> _Task material_
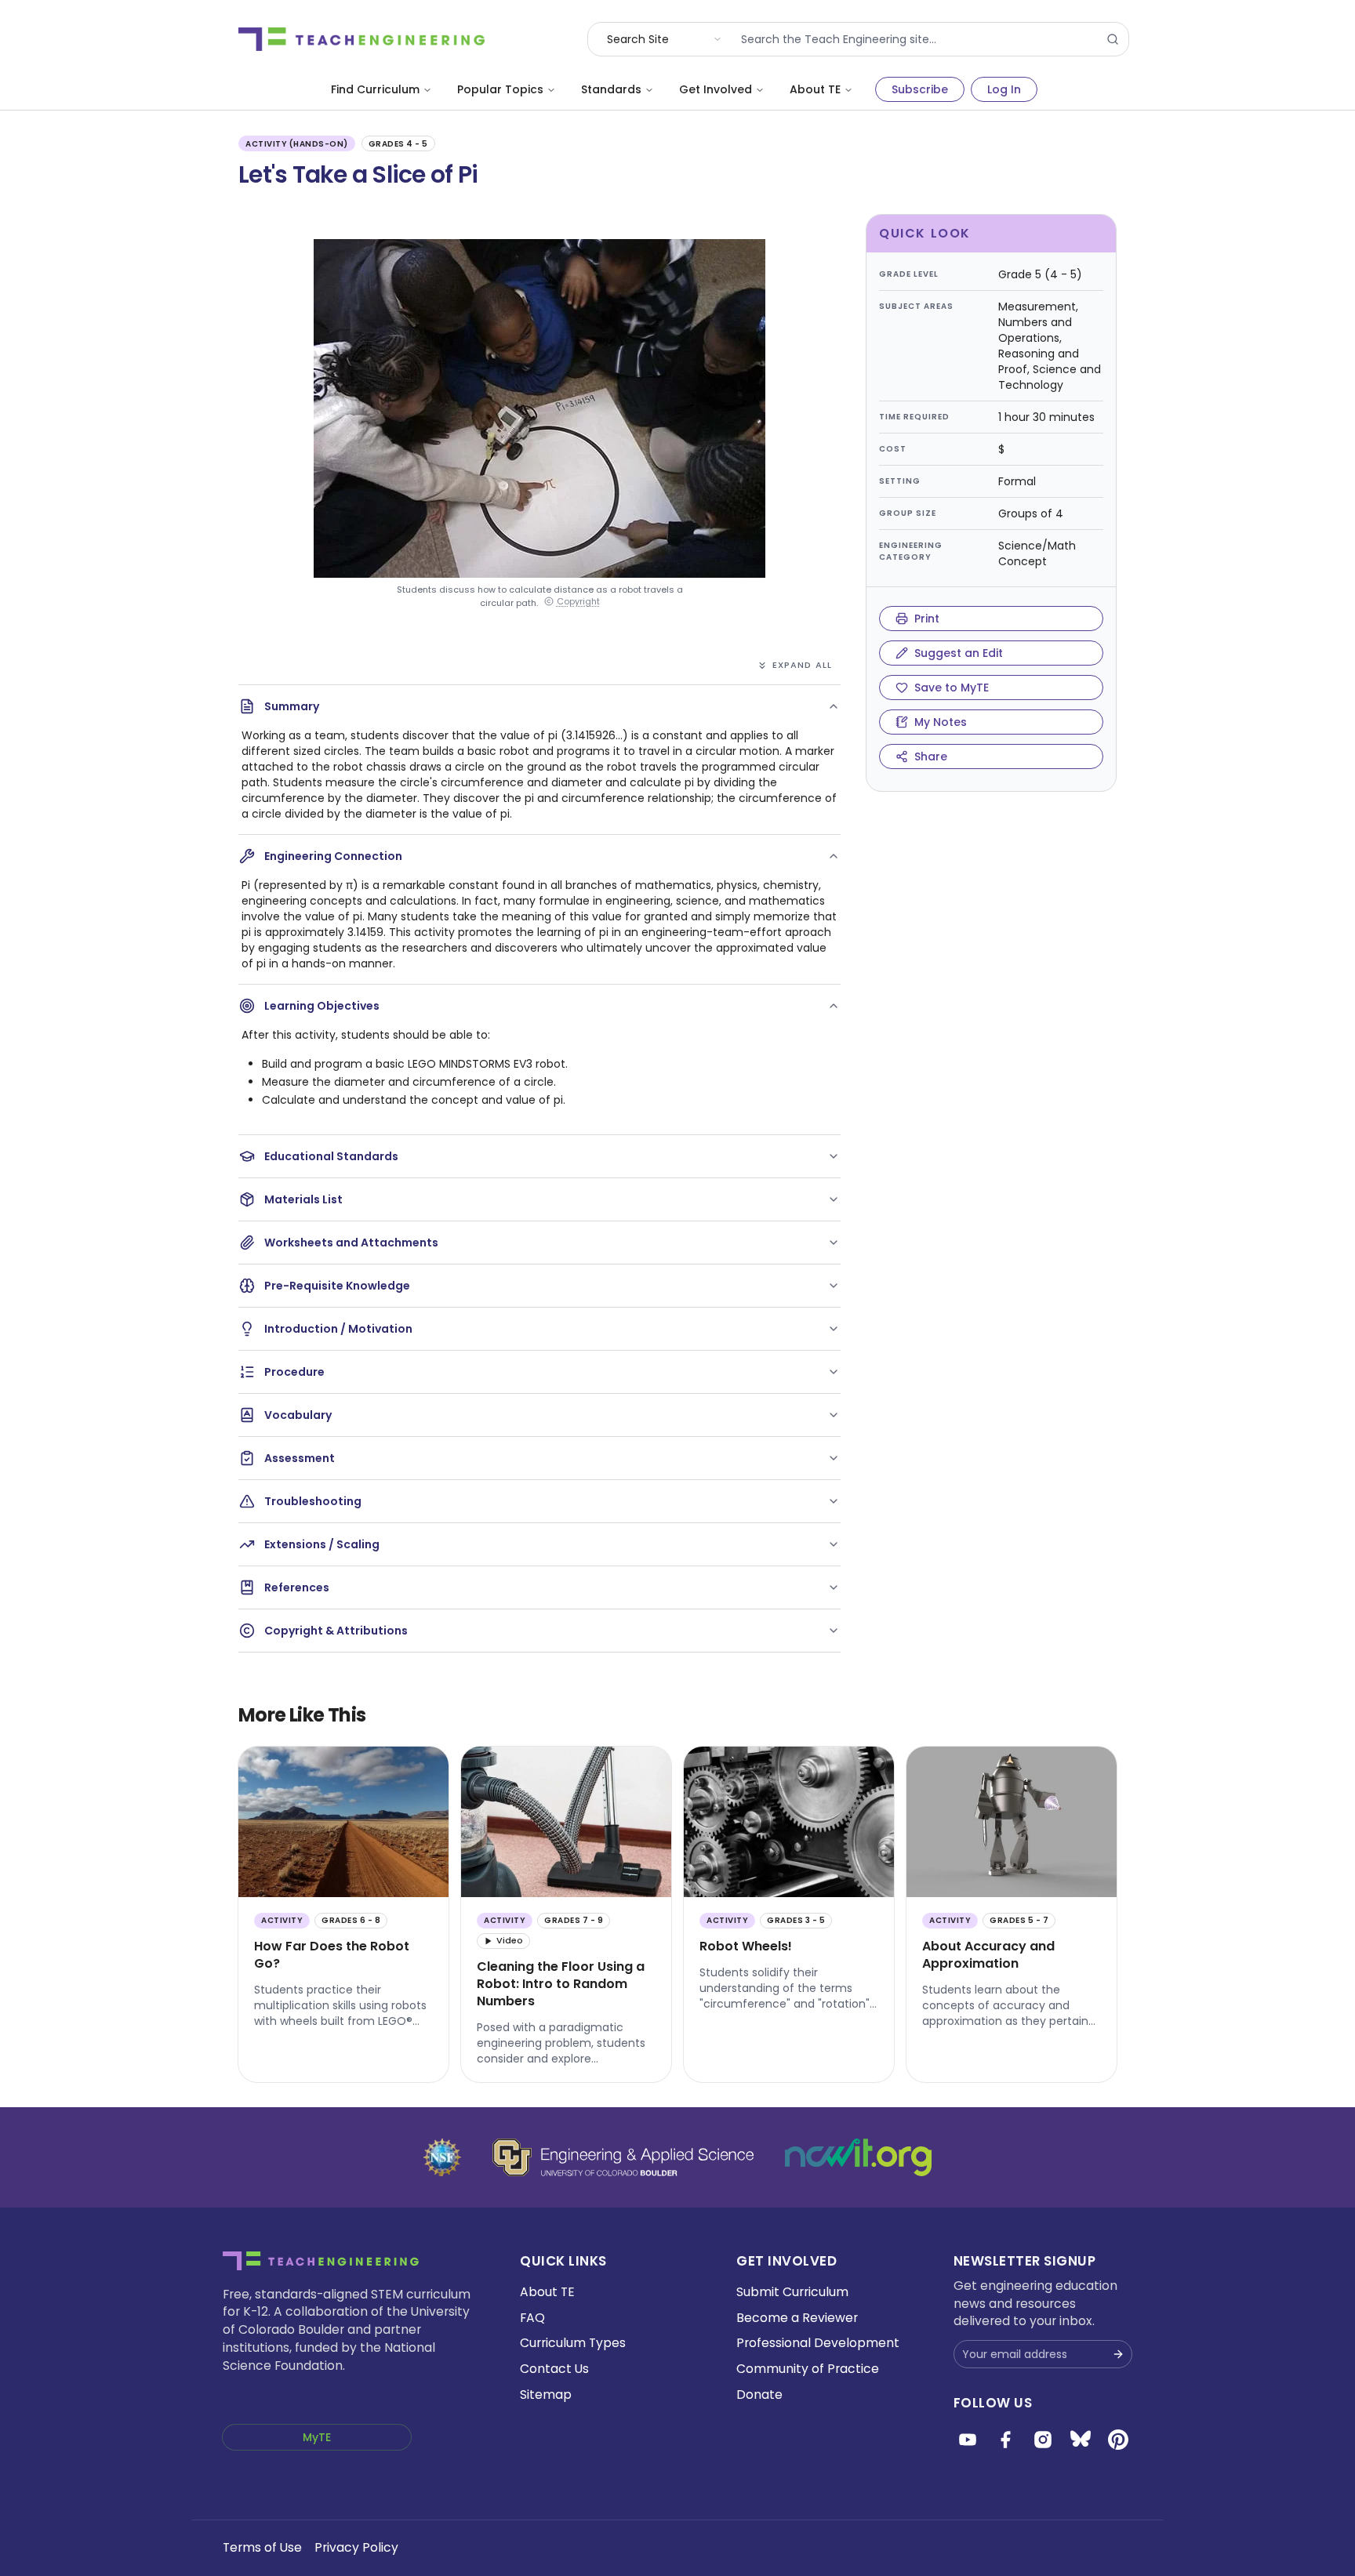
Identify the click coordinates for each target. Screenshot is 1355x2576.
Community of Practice (807, 2368)
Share (930, 756)
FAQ (532, 2317)
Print (926, 618)
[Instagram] (1043, 2439)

> _What is being asked_
Transcribe exactly, and only, the lines from the one bearing "Community of Practice (807, 2368)" through the last line of the entries, counting both.

> _Expected answer_
Community of Practice (807, 2368)
Share (930, 756)
FAQ (532, 2317)
Print (926, 618)
[Instagram] (1043, 2439)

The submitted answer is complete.